For more information on our docs, please see Using the HyperPod training operator
Key Features
Intelligent Fault Recovery
Unlike traditional training infrastructure that requires complete job restarts when failures occur, this operator implements surgical process recovery to keep your training jobs running smoothly. The operator can restart individual processes or containers without affecting the entire distributed training job.
Hang Job Detection
The operator provides automated monitoring of critical metrics like loss spikes and throughput degradation through configurable log monitoring rules. You can define recovery policies through simple YAML configurations without code changes, allowing you to quickly respond to and recover from unrecoverable training states.
Process-Level Management
The HyperPod training operator works at the process level, providing fine-grained control over distributed training workloads. This enables more efficient resource utilization and faster recovery from failures.
Integration with HyperPod Ecosystem
The operator integrates seamlessly with HyperPod's health monitoring and observability functions, providing real-time visibility into training execution. These monitoring and recovery capabilities work together to maintain optimal training performance while minimizing operational overhead.
Architecture Components
HyperPod Elastic Agent
The HyperPod elastic agent is an extension of PyTorch's ElasticAgent that orchestrates lifecycles of training workers on each container and communicates with the HyperPod training operator.

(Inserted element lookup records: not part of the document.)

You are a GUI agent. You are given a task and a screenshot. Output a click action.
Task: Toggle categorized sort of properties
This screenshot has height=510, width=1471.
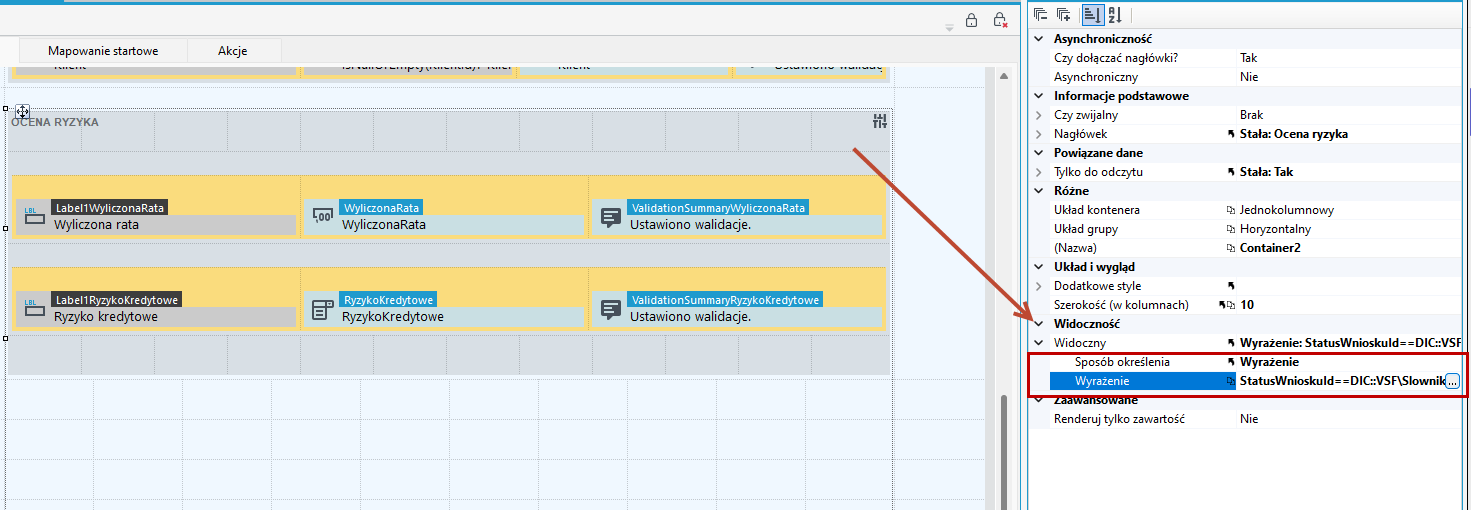point(1091,14)
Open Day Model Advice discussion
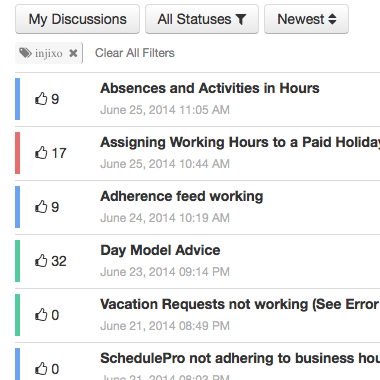 (x=160, y=250)
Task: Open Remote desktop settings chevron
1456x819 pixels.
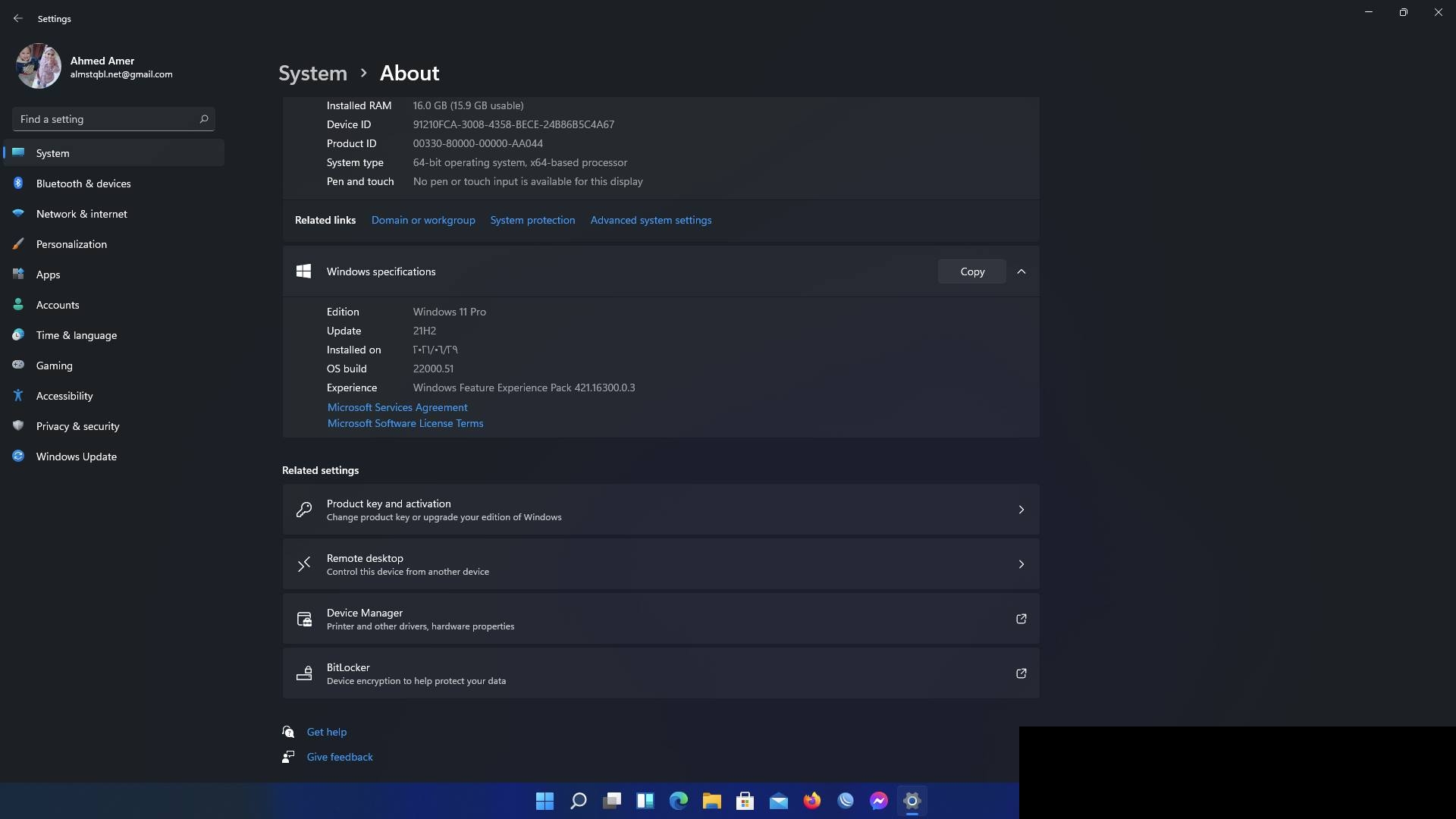Action: [x=1021, y=564]
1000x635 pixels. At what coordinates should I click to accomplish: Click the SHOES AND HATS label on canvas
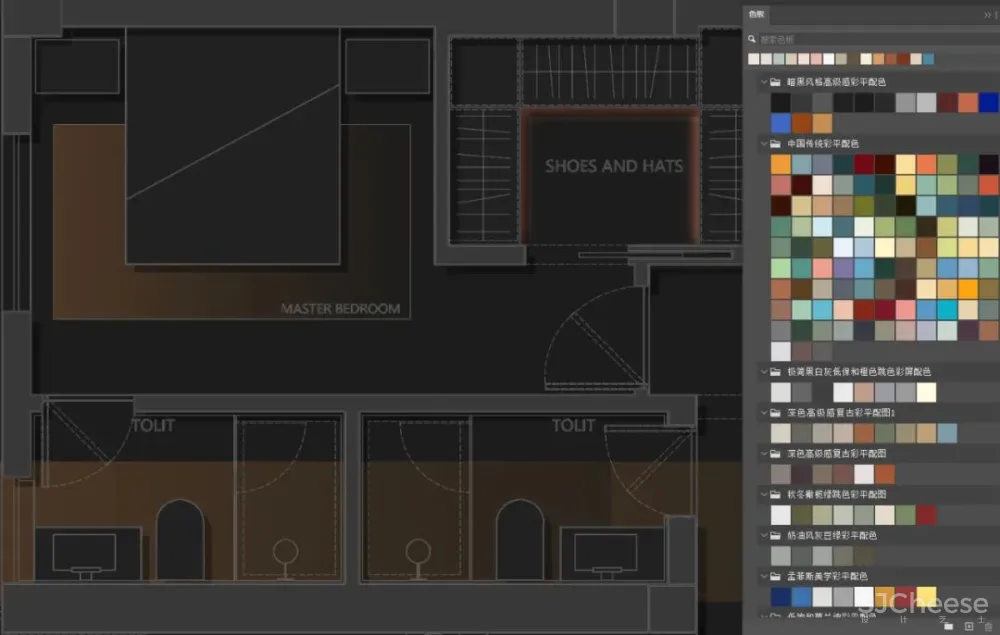coord(614,166)
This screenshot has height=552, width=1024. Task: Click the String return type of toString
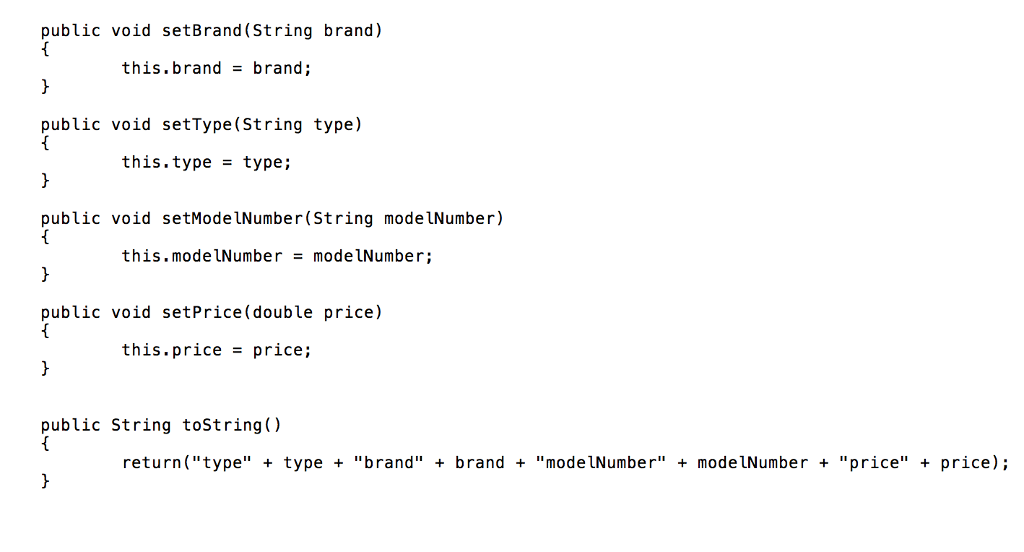pos(141,425)
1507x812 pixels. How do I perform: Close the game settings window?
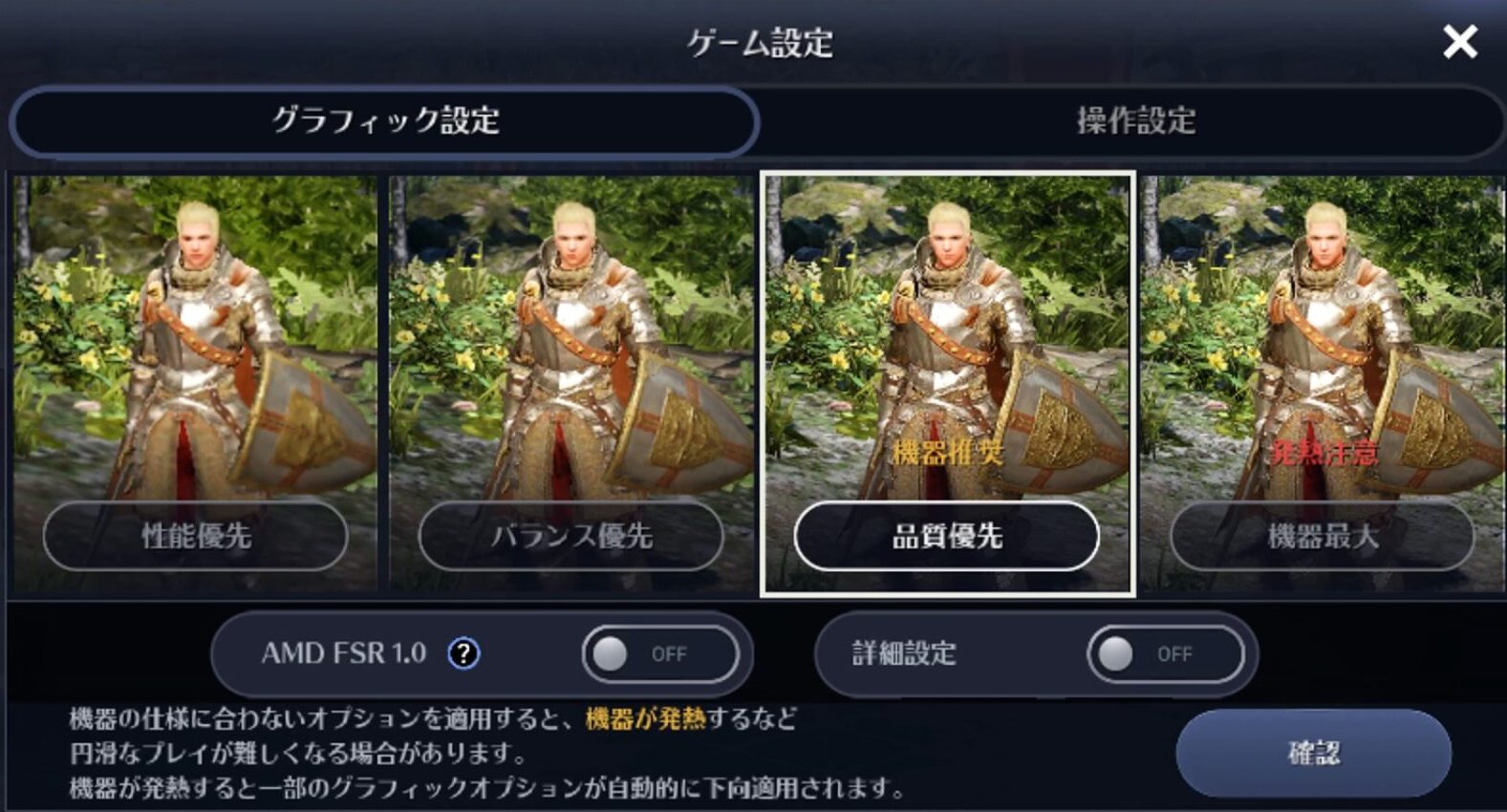1459,42
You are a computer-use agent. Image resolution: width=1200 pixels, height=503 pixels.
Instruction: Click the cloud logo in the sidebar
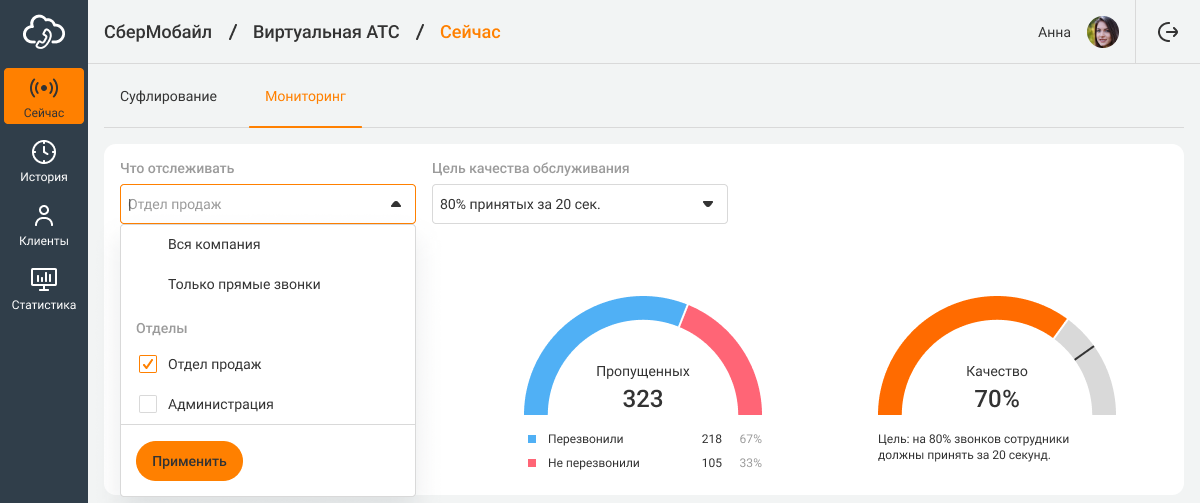click(x=44, y=32)
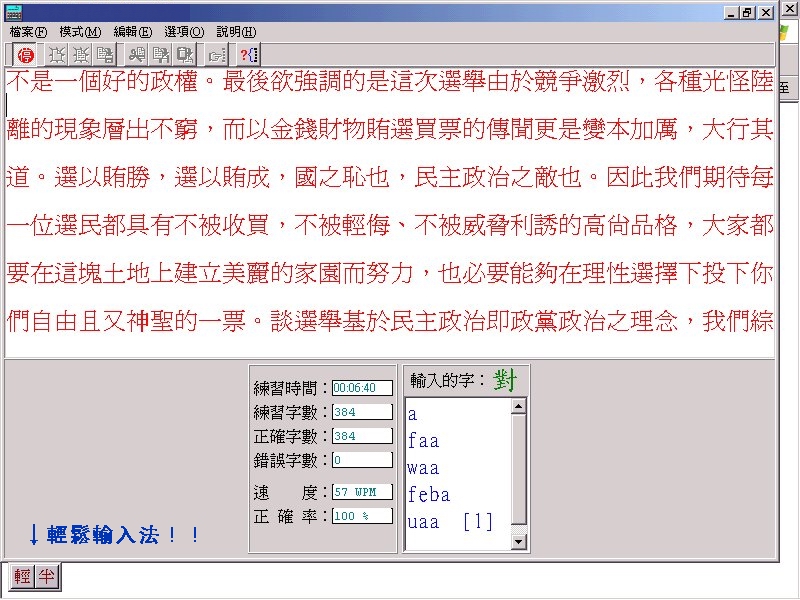The image size is (800, 600).
Task: Click the document toolbar icon after the starbursts
Action: tap(104, 55)
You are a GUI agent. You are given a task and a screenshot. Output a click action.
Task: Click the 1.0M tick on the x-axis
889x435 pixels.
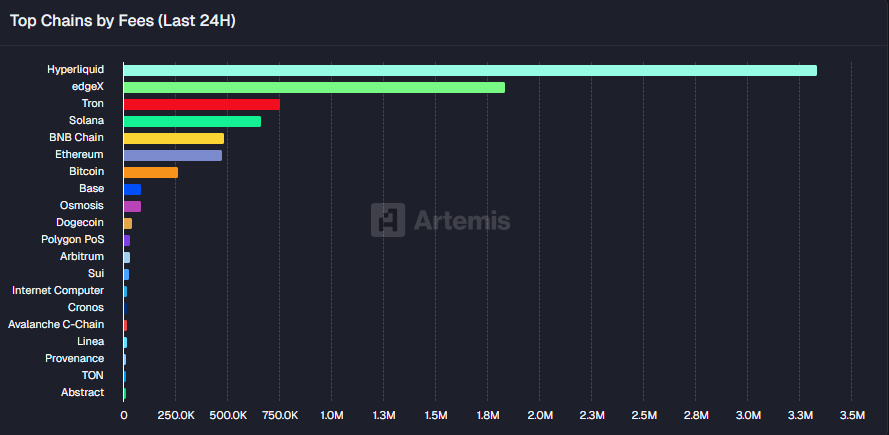(331, 415)
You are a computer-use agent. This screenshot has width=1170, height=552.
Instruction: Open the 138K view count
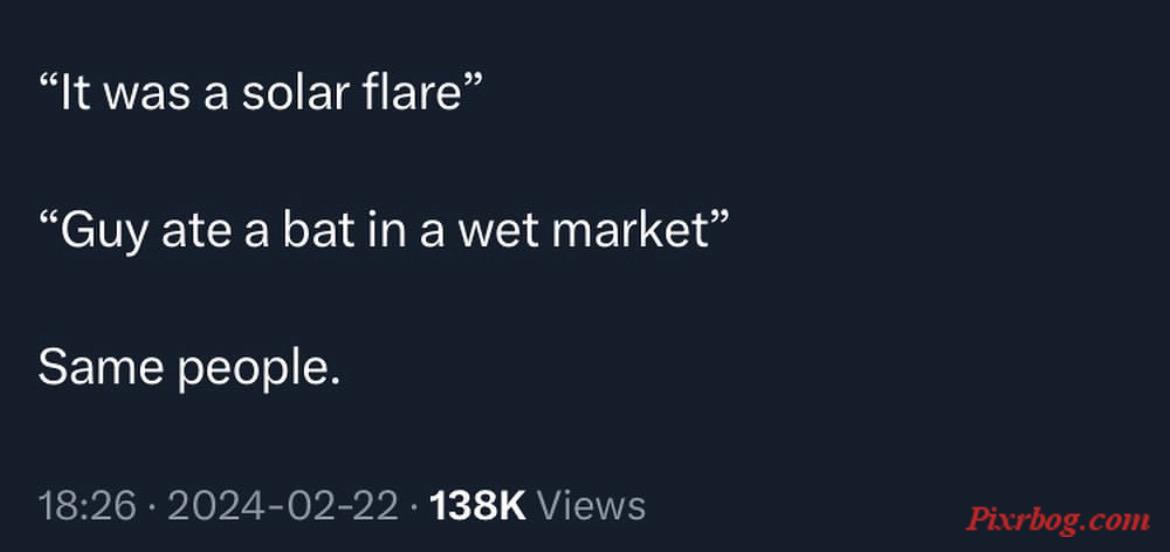coord(478,506)
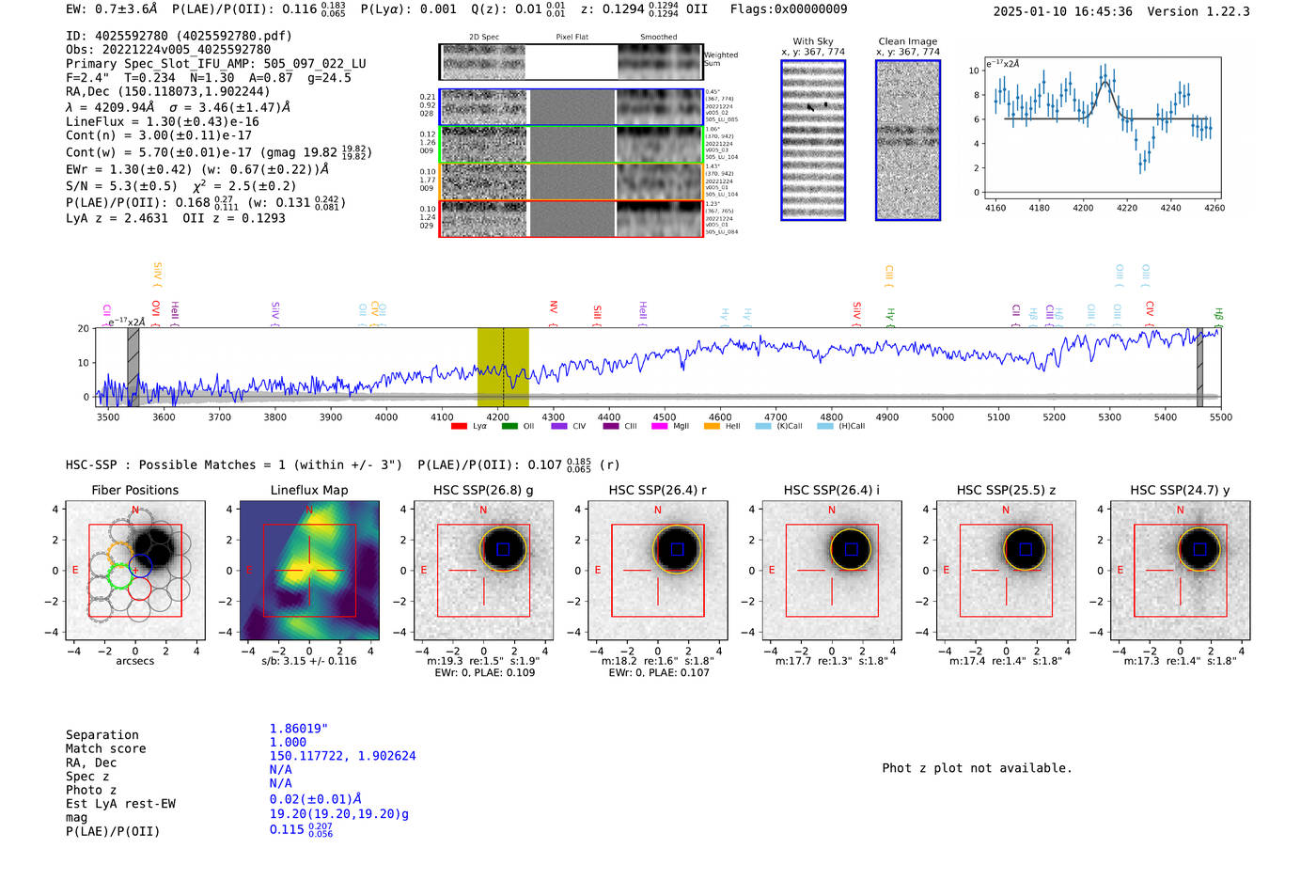The width and height of the screenshot is (1316, 896).
Task: Select the red-bordered 2D spectrum row
Action: point(571,218)
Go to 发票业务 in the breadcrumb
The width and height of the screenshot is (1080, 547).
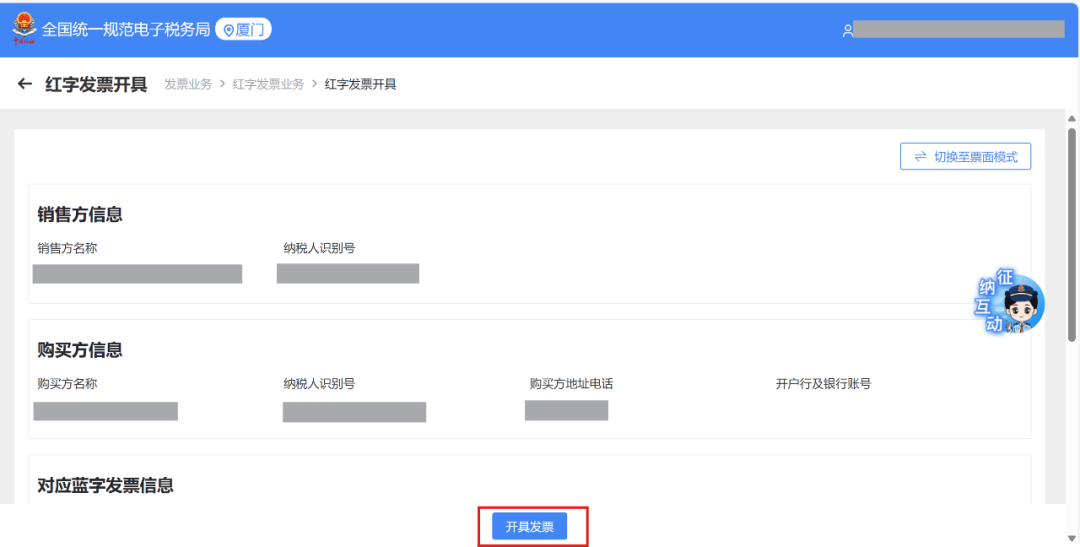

It must be installed in your training image before submitting jobs.
Training Operator Controller
The controller manages the lifecycle of distributed training jobs, handles fault detection and recovery, and coordinates with Kubernetes to manage pod resources.
Log Monitoring System
Advanced log monitoring capabilities that can detect various training issues:
- Job hanging detection
- Training loss spikes
- Low throughput detection
- Checkpoint upload failures
Supported Versions
The HyperPod training operator works only with specific versions of components:
- Kubernetes versions: 1.28, 1.29, 1.30, 1.31, or 1.32
- Suggested Kueue versions: v0.12.2 and v0.12.3
- HyperPod AMI: Latest release (use UpdateClusterSoftware API to upgrade)
- PyTorch: 2.4.0 – 2.7.1
Optional Integrations
Kueue Integration
While Kueue is not required for the training operator, your cluster administrator can install and configure it for enhanced job scheduling capabilities. The operator supports external framework integration with Kueue for resource allocation and job queuing.
Task Governance Integration
The training operator is integrated with HyperPod task governance, a robust management system designed to streamline resource allocation and ensure efficient utilization of compute resources across teams and projects. Task governance requires version v1.3.0-eksbuild.1 or higher.
Monitoring and Observability
The operator provides comprehensive metrics that can be scraped by Amazon Managed Service for Prometheus:
hyperpod_training_operator_jobs_created_total
: Total number of jobs createdhyperpod_training_operator_jobs_restart_latency
: Current job restart latencyhyperpod_training_operator_jobs_fault_detection_latency
: Fault detection latencyhyperpod_training_operator_jobs_deleted_total
: Total number of deleted jobshyperpod_training_operator_jobs_successful_total
: Total number of completed jobshyperpod_training_operator_jobs_failed_total
: Total number of failed jobshyperpod_training_operator_jobs_restarted_total
: Total number of auto-restarted jobs
Prerequisites
Before using the HyperPod training operator, ensure you have:
- HyperPod Cluster: Created a HyperPod cluster with Amazon EKS orchestration
- Latest AMI: Installed the latest AMI on your HyperPod cluster
- Cert-Manager: Installed cert-manager in your cluster
- EKS Pod Identity Agent: Set up using the console or AWS CLI
Next Steps
To get started with the HyperPod training operator:
- Review the Installation and Usage Guide
- Install the operator through the SageMaker AI console, Amazon EKS console, or AWS CLI
- Configure your training images with the HyperPod elastic agent
- Submit your first distributed training job
The HyperPod training operator represents a significant advancement in managing distributed training workloads, providing the reliability and efficiency needed for large-scale generative AI model development.